## THE DATA
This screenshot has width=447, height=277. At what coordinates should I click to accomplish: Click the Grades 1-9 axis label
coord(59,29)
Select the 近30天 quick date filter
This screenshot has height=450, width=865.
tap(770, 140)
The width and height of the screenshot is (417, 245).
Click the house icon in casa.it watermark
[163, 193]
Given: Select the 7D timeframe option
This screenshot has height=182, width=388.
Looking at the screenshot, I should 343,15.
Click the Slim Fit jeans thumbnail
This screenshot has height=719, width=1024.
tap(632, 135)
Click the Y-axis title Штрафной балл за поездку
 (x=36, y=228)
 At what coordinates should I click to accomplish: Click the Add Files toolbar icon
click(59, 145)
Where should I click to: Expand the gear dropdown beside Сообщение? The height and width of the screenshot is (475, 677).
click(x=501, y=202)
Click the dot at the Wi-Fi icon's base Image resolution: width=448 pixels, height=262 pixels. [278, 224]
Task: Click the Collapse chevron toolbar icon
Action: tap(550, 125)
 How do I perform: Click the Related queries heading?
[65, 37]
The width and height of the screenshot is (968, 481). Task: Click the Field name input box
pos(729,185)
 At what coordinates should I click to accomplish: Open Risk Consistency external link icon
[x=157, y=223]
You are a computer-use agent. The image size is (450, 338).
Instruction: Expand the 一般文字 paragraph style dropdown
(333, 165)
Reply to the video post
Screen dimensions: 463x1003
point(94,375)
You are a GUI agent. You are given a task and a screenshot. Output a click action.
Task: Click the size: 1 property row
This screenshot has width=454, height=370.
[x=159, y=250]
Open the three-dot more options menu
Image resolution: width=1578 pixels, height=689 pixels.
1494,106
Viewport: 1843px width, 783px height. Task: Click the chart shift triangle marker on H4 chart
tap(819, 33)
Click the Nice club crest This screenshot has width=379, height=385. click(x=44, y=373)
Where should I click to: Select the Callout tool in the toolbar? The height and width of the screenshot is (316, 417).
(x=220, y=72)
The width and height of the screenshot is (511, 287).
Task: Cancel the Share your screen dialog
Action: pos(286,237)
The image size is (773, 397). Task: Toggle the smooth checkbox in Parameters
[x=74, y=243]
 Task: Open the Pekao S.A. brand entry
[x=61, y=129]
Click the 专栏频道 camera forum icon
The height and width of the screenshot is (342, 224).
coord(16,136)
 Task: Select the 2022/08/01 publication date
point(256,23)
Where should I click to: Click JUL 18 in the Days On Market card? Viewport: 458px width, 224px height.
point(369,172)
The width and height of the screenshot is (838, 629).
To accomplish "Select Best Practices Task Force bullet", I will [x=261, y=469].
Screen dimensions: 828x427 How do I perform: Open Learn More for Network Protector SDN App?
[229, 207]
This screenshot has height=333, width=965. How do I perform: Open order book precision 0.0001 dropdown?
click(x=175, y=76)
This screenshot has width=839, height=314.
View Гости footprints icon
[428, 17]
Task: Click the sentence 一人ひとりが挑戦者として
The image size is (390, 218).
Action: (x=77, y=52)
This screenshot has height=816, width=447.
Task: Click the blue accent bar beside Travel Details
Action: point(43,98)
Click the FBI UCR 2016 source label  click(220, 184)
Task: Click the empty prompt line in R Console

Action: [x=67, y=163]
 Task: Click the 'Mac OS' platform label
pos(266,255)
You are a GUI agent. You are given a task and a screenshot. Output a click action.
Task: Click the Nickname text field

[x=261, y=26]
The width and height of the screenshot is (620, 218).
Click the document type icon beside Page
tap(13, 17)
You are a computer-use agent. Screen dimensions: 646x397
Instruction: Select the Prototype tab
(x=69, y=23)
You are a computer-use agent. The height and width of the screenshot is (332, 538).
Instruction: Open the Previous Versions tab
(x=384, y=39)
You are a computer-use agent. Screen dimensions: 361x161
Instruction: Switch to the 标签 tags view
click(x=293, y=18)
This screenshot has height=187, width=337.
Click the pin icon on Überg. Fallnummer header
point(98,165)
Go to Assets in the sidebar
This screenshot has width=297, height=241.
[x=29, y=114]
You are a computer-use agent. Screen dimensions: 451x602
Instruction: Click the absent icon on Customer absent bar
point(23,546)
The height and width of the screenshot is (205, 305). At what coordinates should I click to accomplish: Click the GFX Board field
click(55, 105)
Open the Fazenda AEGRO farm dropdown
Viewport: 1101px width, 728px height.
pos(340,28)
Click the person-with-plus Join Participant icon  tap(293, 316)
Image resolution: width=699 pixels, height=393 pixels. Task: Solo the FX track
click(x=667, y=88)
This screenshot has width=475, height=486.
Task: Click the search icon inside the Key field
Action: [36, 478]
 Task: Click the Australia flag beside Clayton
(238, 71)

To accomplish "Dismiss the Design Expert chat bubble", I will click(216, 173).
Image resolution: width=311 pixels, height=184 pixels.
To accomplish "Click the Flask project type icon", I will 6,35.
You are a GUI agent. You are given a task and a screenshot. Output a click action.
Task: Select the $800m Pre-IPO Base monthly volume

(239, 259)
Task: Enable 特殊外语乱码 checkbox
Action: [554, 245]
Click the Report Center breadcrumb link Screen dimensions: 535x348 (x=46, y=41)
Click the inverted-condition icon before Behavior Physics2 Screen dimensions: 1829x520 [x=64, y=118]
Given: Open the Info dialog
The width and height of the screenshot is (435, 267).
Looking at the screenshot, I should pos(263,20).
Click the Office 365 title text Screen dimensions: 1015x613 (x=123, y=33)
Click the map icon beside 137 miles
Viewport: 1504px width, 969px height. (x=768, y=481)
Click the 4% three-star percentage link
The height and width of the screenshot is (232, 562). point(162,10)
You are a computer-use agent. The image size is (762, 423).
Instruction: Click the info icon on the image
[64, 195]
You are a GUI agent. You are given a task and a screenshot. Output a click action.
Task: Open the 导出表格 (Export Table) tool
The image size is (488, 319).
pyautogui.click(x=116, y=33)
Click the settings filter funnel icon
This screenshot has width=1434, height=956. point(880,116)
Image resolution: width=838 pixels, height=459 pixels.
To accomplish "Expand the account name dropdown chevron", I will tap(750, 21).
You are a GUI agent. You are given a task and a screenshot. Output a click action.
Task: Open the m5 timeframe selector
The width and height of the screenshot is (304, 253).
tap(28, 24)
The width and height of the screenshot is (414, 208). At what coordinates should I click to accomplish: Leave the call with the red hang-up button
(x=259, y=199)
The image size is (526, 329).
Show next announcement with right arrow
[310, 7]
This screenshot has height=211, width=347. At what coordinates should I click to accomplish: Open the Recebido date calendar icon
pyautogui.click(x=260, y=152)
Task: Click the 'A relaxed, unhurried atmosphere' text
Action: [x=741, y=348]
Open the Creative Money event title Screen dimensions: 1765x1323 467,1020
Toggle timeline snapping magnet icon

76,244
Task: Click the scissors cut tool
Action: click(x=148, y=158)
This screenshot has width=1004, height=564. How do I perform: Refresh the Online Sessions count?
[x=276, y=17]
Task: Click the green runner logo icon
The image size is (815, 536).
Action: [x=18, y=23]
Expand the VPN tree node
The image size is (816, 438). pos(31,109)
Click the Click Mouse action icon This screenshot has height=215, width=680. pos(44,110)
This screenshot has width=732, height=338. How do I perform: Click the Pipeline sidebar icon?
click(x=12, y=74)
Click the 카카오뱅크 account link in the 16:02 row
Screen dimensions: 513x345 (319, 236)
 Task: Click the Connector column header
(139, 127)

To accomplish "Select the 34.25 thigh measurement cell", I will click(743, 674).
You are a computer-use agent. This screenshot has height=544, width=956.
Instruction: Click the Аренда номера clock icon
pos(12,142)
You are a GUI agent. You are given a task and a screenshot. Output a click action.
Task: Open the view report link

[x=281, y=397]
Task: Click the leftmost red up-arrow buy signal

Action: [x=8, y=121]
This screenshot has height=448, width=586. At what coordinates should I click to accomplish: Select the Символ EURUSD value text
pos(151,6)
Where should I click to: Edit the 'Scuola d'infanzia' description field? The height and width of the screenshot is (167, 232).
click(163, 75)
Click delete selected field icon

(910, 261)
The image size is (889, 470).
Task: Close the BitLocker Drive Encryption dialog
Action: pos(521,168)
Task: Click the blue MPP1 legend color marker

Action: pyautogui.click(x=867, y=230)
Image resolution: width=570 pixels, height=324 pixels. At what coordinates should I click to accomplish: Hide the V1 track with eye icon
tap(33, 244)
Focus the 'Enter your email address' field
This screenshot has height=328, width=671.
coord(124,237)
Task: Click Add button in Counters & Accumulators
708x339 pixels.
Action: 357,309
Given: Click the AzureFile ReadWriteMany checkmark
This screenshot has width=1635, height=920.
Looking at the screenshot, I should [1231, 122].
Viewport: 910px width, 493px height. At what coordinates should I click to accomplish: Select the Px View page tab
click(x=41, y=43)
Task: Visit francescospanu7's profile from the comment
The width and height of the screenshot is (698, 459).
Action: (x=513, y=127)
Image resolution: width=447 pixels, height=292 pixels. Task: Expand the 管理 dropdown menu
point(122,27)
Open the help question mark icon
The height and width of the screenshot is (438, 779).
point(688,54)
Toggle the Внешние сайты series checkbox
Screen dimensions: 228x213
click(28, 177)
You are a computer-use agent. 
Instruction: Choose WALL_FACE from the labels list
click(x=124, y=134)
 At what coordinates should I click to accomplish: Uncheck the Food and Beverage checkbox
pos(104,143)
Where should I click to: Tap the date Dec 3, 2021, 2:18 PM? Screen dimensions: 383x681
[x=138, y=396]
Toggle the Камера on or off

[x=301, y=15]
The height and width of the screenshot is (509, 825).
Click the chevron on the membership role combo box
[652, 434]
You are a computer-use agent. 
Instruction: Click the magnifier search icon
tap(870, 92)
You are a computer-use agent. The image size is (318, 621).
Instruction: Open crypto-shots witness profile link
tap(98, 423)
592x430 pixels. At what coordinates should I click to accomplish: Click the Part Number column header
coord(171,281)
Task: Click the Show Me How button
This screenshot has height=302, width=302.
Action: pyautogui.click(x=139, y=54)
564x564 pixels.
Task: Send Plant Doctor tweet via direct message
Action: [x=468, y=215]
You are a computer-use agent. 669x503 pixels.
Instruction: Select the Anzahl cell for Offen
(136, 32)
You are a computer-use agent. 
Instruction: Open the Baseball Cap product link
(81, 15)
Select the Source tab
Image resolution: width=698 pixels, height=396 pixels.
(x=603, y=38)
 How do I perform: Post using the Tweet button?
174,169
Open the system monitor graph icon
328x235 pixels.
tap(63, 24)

## BRIEF
From the first line of the entries above to the line with "Click the Nice", please return every line exactly, keeping both ends.

## RESULT FOR THIS TASK
This screenshot has width=447, height=277. At what coordinates should I click to accomplish: Click the Grades 1-9 axis label
coord(59,29)
Select the 近30天 quick date filter
This screenshot has height=450, width=865.
tap(770, 140)
The width and height of the screenshot is (417, 245).
Click the house icon in casa.it watermark
[163, 193]
Given: Select the 7D timeframe option
This screenshot has height=182, width=388.
Looking at the screenshot, I should 343,15.
Click the Slim Fit jeans thumbnail
This screenshot has height=719, width=1024.
tap(632, 135)
Click the Y-axis title Штрафной балл за поездку
 (x=36, y=228)
 At what coordinates should I click to accomplish: Click the Add Files toolbar icon
click(59, 145)
Where should I click to: Expand the gear dropdown beside Сообщение? The height and width of the screenshot is (475, 677).
click(x=501, y=202)
Click the dot at the Wi-Fi icon's base Image resolution: width=448 pixels, height=262 pixels. [278, 224]
Task: Click the Collapse chevron toolbar icon
Action: tap(550, 125)
 How do I perform: Click the Related queries heading?
[65, 37]
The width and height of the screenshot is (968, 481). Task: Click the Field name input box
pos(729,185)
 At what coordinates should I click to accomplish: Open Risk Consistency external link icon
[x=157, y=223]
You are a computer-use agent. The image size is (450, 338).
Instruction: Expand the 一般文字 paragraph style dropdown
(333, 165)
Reply to the video post
Screen dimensions: 463x1003
point(94,375)
You are a GUI agent. You are given a task and a screenshot. Output a click action.
Task: Click the size: 1 property row
This screenshot has width=454, height=370.
[x=159, y=250]
Open the three-dot more options menu
Image resolution: width=1578 pixels, height=689 pixels.
1494,106
Viewport: 1843px width, 783px height. Task: Click the chart shift triangle marker on H4 chart
tap(819, 33)
Click the Nice club crest This screenshot has width=379, height=385. click(x=44, y=373)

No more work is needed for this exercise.